[Collected data]
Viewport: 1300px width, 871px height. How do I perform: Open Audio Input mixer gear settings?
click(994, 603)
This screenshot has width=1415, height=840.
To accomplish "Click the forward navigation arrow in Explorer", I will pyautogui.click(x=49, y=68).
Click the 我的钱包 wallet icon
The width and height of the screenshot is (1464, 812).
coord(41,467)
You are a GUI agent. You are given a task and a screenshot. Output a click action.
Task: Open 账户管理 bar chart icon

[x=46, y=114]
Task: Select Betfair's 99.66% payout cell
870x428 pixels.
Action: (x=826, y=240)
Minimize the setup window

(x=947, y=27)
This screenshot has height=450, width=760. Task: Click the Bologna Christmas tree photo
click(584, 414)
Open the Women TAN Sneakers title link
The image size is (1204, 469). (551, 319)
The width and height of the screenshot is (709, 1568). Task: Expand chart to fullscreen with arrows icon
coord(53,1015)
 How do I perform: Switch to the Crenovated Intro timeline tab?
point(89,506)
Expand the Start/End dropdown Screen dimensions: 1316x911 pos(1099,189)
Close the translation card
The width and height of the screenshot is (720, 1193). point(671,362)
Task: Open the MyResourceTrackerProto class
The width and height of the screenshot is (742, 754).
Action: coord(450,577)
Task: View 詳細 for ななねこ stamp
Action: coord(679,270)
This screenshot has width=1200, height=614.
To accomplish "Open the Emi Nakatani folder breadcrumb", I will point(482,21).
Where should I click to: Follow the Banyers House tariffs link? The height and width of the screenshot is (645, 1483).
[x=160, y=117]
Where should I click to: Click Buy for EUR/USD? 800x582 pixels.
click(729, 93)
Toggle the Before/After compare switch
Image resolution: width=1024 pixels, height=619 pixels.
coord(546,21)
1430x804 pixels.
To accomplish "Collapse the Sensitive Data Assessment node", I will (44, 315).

PROBLEM DETAILS » In the records above, return precisely the line containing "The width and height of the screenshot is (742, 754)." and each line that comes after it, up to the final one.

EXERCISE RESPONSE »
The width and height of the screenshot is (742, 754).
Action: coord(450,577)
Task: View 詳細 for ななねこ stamp
Action: coord(679,270)
This screenshot has width=1200, height=614.
To accomplish "Open the Emi Nakatani folder breadcrumb", I will point(482,21).
Where should I click to: Follow the Banyers House tariffs link? The height and width of the screenshot is (645, 1483).
[x=160, y=117]
Where should I click to: Click Buy for EUR/USD? 800x582 pixels.
click(729, 93)
Toggle the Before/After compare switch
Image resolution: width=1024 pixels, height=619 pixels.
coord(546,21)
1430x804 pixels.
To accomplish "Collapse the Sensitive Data Assessment node", I will (44, 315).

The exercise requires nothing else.